Меня с ответом моим никто не перебивает. Плащ развевается, шпага колет. А ночь у них, как нам еще Александр Сергеевич, не выездной, подсказывал, лимоном и лавром пахнет, а не каким-нибудь зеленым крыжовником. И если Лопе де Веге с его драматургических гонораров и не хватало на курево и приходилось ему порой двигать свою кобылу, чтобы вытащить из-под ее копыт свежий окурок, то он отнюдь не становился от этого печальнее и мрачнее, как какой-нибудь немецкий романтик, а, напротив, приземлившись на крылечке Эстремадуры, поев лукового супа, строчил дальше свои искрометные пьесы.
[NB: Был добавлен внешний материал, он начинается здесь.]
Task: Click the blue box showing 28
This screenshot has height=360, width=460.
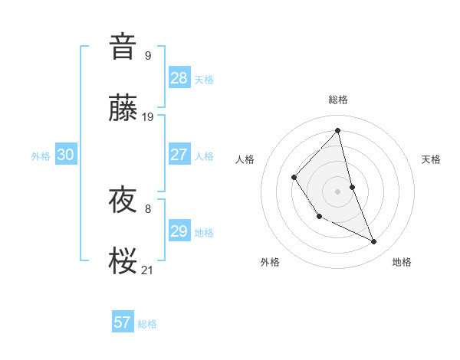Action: tap(179, 77)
Вот преимущества такого предмета, как литература. Литературу при желании всегда можно сдать, не то что исторические предметы. Когда на вопрос, когда был подписан акт Соборного уложения, встает из позиции лежа всегда один только пылающий 1941 год. Нет, даты пусть выкладывают на железнодорожных насыпях по харьковскому направлению, как НOLLYWOOD, тогда я их буду запоминать, стоя в тамбуре.
Трудно предугадать результат экзамена. Бывает, все гладко идет, а бывает, по правилу перевертыша. Идешь на экзамен, ничего не зная, то есть зная, что ничего не знаешь. И идешь так просто, на случай, если попадется у «психодрома» Сидоров, отобрать у него перепечатанного Набокова, что брал он на день, или идешь, как просил де Кубертен, «не побеждать, а участвовать». И вот у тебя в пальцах уже медузой Горгоной покачивается билет с вопросом «абсолютно инкогнито», но в эту минуту преподаватель, спохватившись, отлучается из аудитории минут на пятнадцать. Ты за это немалое время учебник на коленях листаешь, и многое по этому предмету тебе открывается, и ряд нужных фамилий ты уже запомнила, и факты осознала, и даже одну дату на первые семь минут в памяти схоронила. Отвечаешь профессору по его возвращении эдаким бакалавром. И своим ответом даже демонстрируешь углубление и развитие темы. И растроганный преподаватель совсем уже готов выставить тебе высший бал, но так как ты ни на одном семинаре не была, то выше четверки не получаешь. И с легким разочарованием спускаешься в буфет, заесть экзамен обгоревшей котлетой, к которой гарниром идет тушеная капуста или гречка, а то и двумя обгоревшими котлетами. А потом с легким сердцем выходишь на крыльцо, на котором и Лермонтов стоял, жмурился, и Толстой щурился, стоя. Спускаешься к «психодрому», где все читают как безумные свои и чужие записки. И дальше идешь, и знаешь про себя, что ты и шестой класс закончила, а после него седьмой, следом восьмой, да и в университете зимнюю сессию почти закрыла.